Size density analysis

In the preliminary analysis, we found that some factors had a much higher impact on the performances than others. For instance, compiling with GCC optimizations has a great impact.

We will now study the performances of roaring bitmap for various sizes and densities.

The command used to get the results is given later. This is a Python script that runs the experiments with the given parameters and outputs the results in the given CSV file.

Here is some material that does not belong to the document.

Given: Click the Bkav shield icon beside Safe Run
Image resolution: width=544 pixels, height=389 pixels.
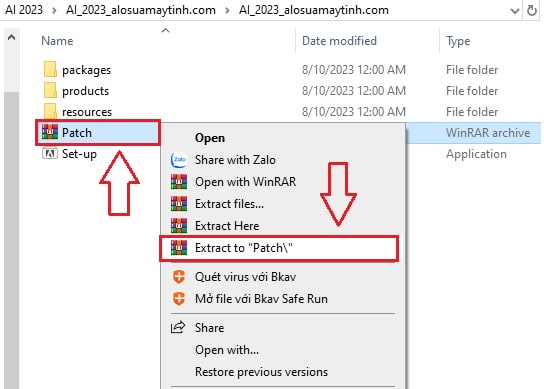Looking at the screenshot, I should coord(179,299).
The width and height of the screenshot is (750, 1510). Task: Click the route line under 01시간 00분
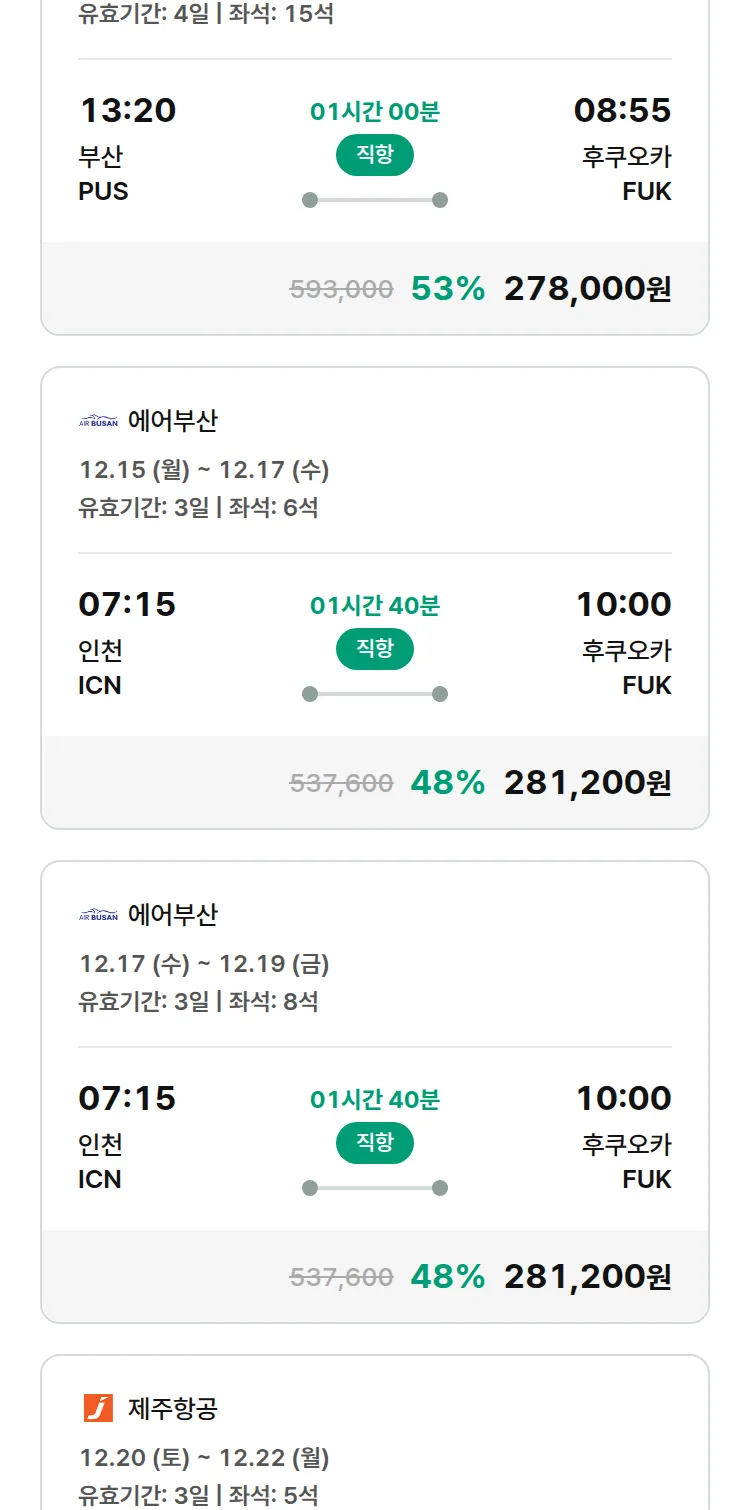[374, 200]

It can takes the options --amalg, --gcc, --avx, --cow and --run which respectively enable amalgamation, GCC optimization, AVX optimization, copy on write and run containers optimization. Each of these options also come with its opposite (for an option --foo, there is an option --no-foo).

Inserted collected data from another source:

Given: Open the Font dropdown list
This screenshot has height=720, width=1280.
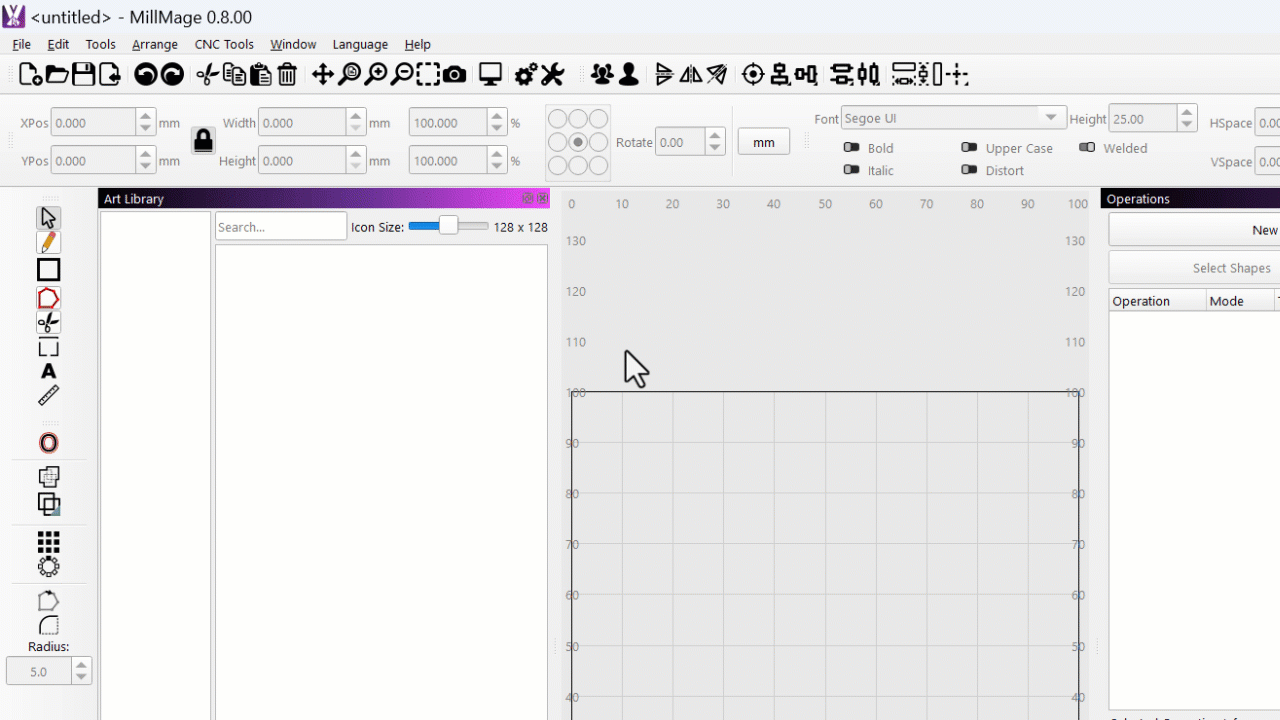Looking at the screenshot, I should pos(1050,118).

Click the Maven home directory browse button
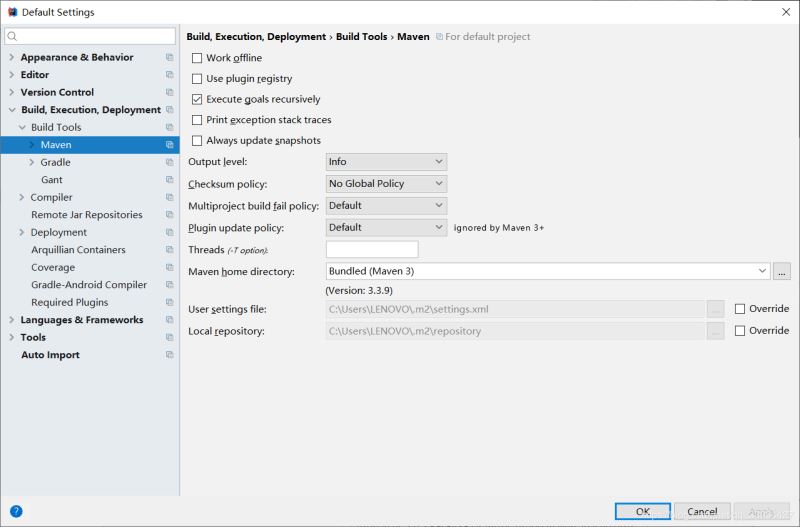[x=782, y=271]
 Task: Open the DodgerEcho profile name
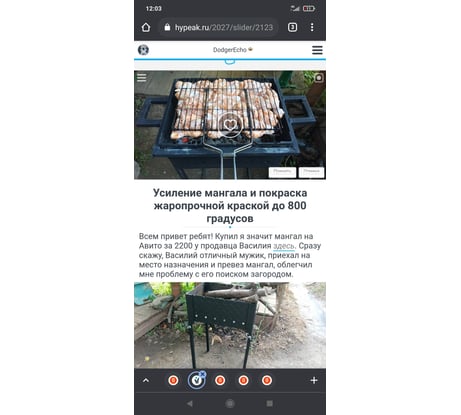pyautogui.click(x=230, y=50)
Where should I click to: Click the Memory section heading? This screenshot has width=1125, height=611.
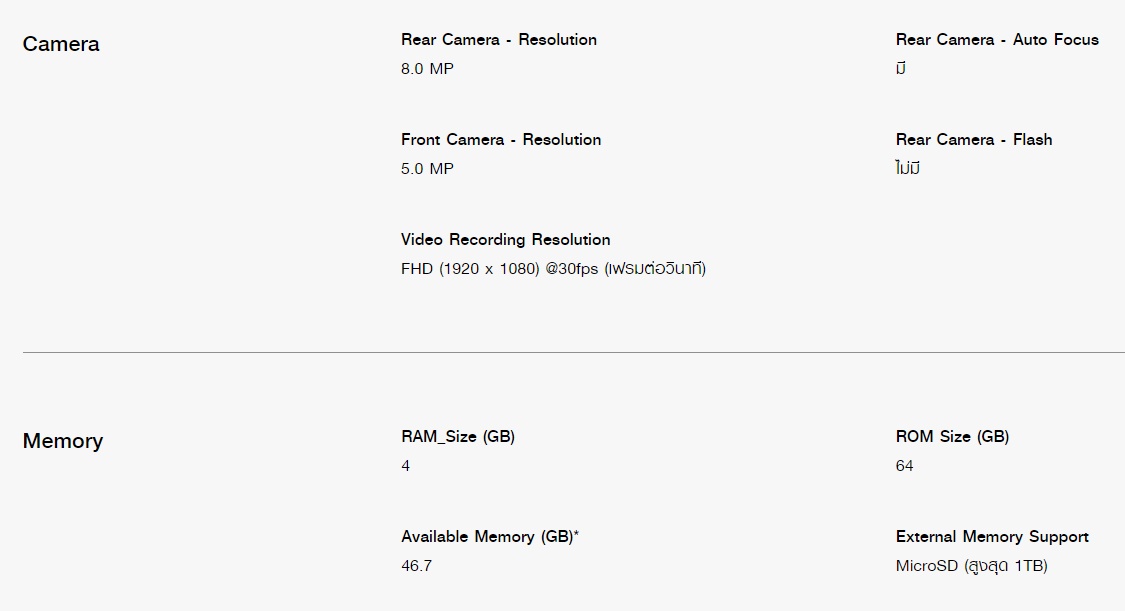[x=63, y=440]
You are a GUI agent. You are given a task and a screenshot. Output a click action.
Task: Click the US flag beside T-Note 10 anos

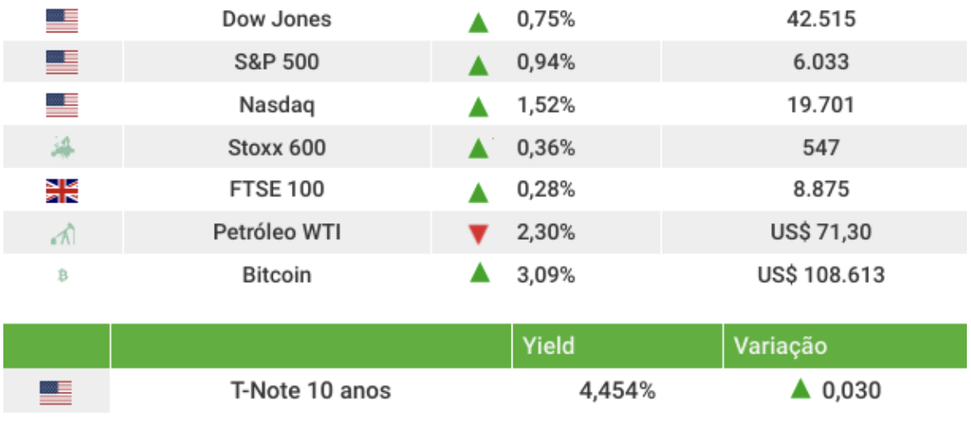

The size of the roaring bitmaps are given by the arguments --size1 and --size2, their densities by the arguments --density1 and --density2. Sizes are integers, densities are floats. These arguments can be a single value (e.g. --size1 27), a list of values (e.g. --size1 32,64,128,256) or a range of values (e.g. --size1 1:1000). The value actually used for each experiment is sampled randomly and uniformly in the given list (resp. range).

The argument --size2 (resp. --density2) can be omitted. In this case, the random value used for each experiment will be exactly the same than the one used for the first size (resp. the first density). In this case, the two sizes (resp. densities) are therefore not independent anymore.


In [1]:
library(ggplot2)

We will now consider the impact of density.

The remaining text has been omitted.